Transcribe all records exactly.

··· Exercise data ···

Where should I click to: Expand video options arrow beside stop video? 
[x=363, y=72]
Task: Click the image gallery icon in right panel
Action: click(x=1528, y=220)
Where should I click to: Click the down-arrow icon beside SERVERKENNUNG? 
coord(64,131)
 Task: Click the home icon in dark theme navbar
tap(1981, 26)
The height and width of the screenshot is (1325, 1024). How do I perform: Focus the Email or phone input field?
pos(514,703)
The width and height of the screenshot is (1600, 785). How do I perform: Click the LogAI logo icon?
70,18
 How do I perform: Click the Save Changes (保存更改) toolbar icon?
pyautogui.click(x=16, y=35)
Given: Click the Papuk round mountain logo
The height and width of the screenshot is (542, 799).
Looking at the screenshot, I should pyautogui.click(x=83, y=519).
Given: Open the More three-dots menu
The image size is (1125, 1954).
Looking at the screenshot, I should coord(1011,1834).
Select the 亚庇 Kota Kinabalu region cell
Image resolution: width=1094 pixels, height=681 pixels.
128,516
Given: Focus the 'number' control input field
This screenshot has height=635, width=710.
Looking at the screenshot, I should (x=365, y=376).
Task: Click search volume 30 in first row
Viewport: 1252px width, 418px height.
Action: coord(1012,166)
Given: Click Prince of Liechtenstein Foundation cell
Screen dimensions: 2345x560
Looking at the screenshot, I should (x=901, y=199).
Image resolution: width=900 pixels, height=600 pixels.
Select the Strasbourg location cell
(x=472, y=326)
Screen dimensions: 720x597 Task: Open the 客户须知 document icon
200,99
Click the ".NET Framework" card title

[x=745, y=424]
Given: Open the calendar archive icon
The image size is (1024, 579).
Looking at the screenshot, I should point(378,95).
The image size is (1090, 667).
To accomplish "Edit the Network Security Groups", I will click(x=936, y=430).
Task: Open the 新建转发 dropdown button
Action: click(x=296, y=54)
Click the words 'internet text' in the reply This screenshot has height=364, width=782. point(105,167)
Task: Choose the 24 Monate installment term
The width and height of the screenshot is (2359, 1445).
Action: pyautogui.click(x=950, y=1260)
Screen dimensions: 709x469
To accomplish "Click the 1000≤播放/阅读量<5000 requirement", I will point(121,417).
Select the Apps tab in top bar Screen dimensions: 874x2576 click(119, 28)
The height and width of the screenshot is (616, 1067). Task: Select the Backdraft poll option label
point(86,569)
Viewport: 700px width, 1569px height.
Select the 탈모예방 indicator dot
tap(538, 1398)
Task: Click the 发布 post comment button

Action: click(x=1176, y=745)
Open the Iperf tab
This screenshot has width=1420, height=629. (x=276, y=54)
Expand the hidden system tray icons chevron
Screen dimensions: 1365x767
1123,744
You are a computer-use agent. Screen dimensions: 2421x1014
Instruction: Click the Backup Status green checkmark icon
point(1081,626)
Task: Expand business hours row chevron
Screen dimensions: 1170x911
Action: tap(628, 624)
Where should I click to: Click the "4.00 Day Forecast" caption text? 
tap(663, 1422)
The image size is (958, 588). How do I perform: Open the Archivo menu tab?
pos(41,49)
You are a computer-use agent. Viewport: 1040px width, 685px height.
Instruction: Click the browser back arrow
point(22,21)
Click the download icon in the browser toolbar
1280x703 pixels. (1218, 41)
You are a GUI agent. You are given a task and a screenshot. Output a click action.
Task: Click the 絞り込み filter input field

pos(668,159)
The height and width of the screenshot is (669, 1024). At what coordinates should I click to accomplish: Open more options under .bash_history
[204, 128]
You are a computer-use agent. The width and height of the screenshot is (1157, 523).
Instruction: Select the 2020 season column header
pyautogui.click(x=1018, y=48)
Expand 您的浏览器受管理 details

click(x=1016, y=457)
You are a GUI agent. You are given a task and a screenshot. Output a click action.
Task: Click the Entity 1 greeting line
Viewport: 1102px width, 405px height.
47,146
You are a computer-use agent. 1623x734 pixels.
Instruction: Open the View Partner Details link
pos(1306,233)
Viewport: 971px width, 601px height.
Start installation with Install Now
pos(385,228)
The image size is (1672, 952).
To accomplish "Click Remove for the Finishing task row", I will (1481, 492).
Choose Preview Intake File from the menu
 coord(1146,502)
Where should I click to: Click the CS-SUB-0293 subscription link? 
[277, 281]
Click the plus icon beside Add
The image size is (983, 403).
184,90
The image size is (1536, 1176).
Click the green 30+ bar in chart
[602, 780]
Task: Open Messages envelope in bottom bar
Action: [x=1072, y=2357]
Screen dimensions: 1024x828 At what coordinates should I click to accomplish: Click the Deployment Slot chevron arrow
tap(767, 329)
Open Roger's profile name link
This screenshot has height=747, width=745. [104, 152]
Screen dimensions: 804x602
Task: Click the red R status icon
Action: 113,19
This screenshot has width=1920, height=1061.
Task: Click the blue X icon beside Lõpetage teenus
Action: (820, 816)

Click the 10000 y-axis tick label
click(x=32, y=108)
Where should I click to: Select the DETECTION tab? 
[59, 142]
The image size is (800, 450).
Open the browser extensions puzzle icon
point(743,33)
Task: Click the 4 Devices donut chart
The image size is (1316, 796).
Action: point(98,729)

···

_Problem solution_:
Where should I click to: Expand video options arrow beside stop video? 
[x=363, y=72]
Task: Click the image gallery icon in right panel
Action: click(x=1528, y=220)
Where should I click to: Click the down-arrow icon beside SERVERKENNUNG? 
coord(64,131)
 Task: Click the home icon in dark theme navbar
tap(1981, 26)
The height and width of the screenshot is (1325, 1024). How do I perform: Focus the Email or phone input field?
pos(514,703)
The width and height of the screenshot is (1600, 785). How do I perform: Click the LogAI logo icon?
70,18
 How do I perform: Click the Save Changes (保存更改) toolbar icon?
pyautogui.click(x=16, y=35)
Given: Click the Papuk round mountain logo
The height and width of the screenshot is (542, 799).
Looking at the screenshot, I should pyautogui.click(x=83, y=519).
Given: Open the More three-dots menu
The image size is (1125, 1954).
Looking at the screenshot, I should coord(1011,1834).
Select the 亚庇 Kota Kinabalu region cell
Image resolution: width=1094 pixels, height=681 pixels.
128,516
Given: Focus the 'number' control input field
This screenshot has height=635, width=710.
Looking at the screenshot, I should (x=365, y=376).
Task: Click search volume 30 in first row
Viewport: 1252px width, 418px height.
Action: coord(1012,166)
Given: Click Prince of Liechtenstein Foundation cell
Screen dimensions: 2345x560
Looking at the screenshot, I should (x=901, y=199).
Image resolution: width=900 pixels, height=600 pixels.
Select the Strasbourg location cell
(x=472, y=326)
Screen dimensions: 720x597 Task: Open the 客户须知 document icon
200,99
Click the ".NET Framework" card title

[x=745, y=424]
Given: Open the calendar archive icon
The image size is (1024, 579).
Looking at the screenshot, I should point(378,95).
The image size is (1090, 667).
To accomplish "Edit the Network Security Groups", I will click(x=936, y=430).
Task: Open the 新建转发 dropdown button
Action: click(x=296, y=54)
Click the words 'internet text' in the reply This screenshot has height=364, width=782. point(105,167)
Task: Choose the 24 Monate installment term
The width and height of the screenshot is (2359, 1445).
Action: pyautogui.click(x=950, y=1260)
Screen dimensions: 709x469
To accomplish "Click the 1000≤播放/阅读量<5000 requirement", I will point(121,417).
Select the Apps tab in top bar Screen dimensions: 874x2576 click(119, 28)
The height and width of the screenshot is (616, 1067). Task: Select the Backdraft poll option label
point(86,569)
Viewport: 700px width, 1569px height.
Select the 탈모예방 indicator dot
tap(538, 1398)
Task: Click the 发布 post comment button

Action: click(x=1176, y=745)
Open the Iperf tab
This screenshot has width=1420, height=629. (x=276, y=54)
Expand the hidden system tray icons chevron
Screen dimensions: 1365x767
1123,744
You are a computer-use agent. Screen dimensions: 2421x1014
Instruction: Click the Backup Status green checkmark icon
point(1081,626)
Task: Expand business hours row chevron
Screen dimensions: 1170x911
Action: tap(628, 624)
Where should I click to: Click the "4.00 Day Forecast" caption text? 
tap(663, 1422)
The image size is (958, 588). How do I perform: Open the Archivo menu tab?
pos(41,49)
You are a computer-use agent. Viewport: 1040px width, 685px height.
Instruction: Click the browser back arrow
point(22,21)
Click the download icon in the browser toolbar
1280x703 pixels. (1218, 41)
You are a GUI agent. You are given a task and a screenshot. Output a click action.
Task: Click the 絞り込み filter input field

pos(668,159)
The height and width of the screenshot is (669, 1024). At what coordinates should I click to accomplish: Open more options under .bash_history
[204, 128]
You are a computer-use agent. The width and height of the screenshot is (1157, 523).
Instruction: Select the 2020 season column header
pyautogui.click(x=1018, y=48)
Expand 您的浏览器受管理 details

click(x=1016, y=457)
You are a GUI agent. You are given a task and a screenshot. Output a click action.
Task: Click the Entity 1 greeting line
Viewport: 1102px width, 405px height.
47,146
You are a computer-use agent. 1623x734 pixels.
Instruction: Open the View Partner Details link
pos(1306,233)
Viewport: 971px width, 601px height.
Start installation with Install Now
pos(385,228)
The image size is (1672, 952).
To accomplish "Click Remove for the Finishing task row", I will (1481, 492).
Choose Preview Intake File from the menu
 coord(1146,502)
Where should I click to: Click the CS-SUB-0293 subscription link? 
[277, 281]
Click the plus icon beside Add
The image size is (983, 403).
184,90
The image size is (1536, 1176).
Click the green 30+ bar in chart
[602, 780]
Task: Open Messages envelope in bottom bar
Action: [x=1072, y=2357]
Screen dimensions: 1024x828 At what coordinates should I click to accomplish: Click the Deployment Slot chevron arrow
tap(767, 329)
Open Roger's profile name link
This screenshot has height=747, width=745. [104, 152]
Screen dimensions: 804x602
Task: Click the red R status icon
Action: 113,19
This screenshot has width=1920, height=1061.
Task: Click the blue X icon beside Lõpetage teenus
Action: (820, 816)

Click the 10000 y-axis tick label
click(x=32, y=108)
Where should I click to: Select the DETECTION tab? 
[59, 142]
The image size is (800, 450).
Open the browser extensions puzzle icon
point(743,33)
Task: Click the 4 Devices donut chart
The image size is (1316, 796).
Action: point(98,729)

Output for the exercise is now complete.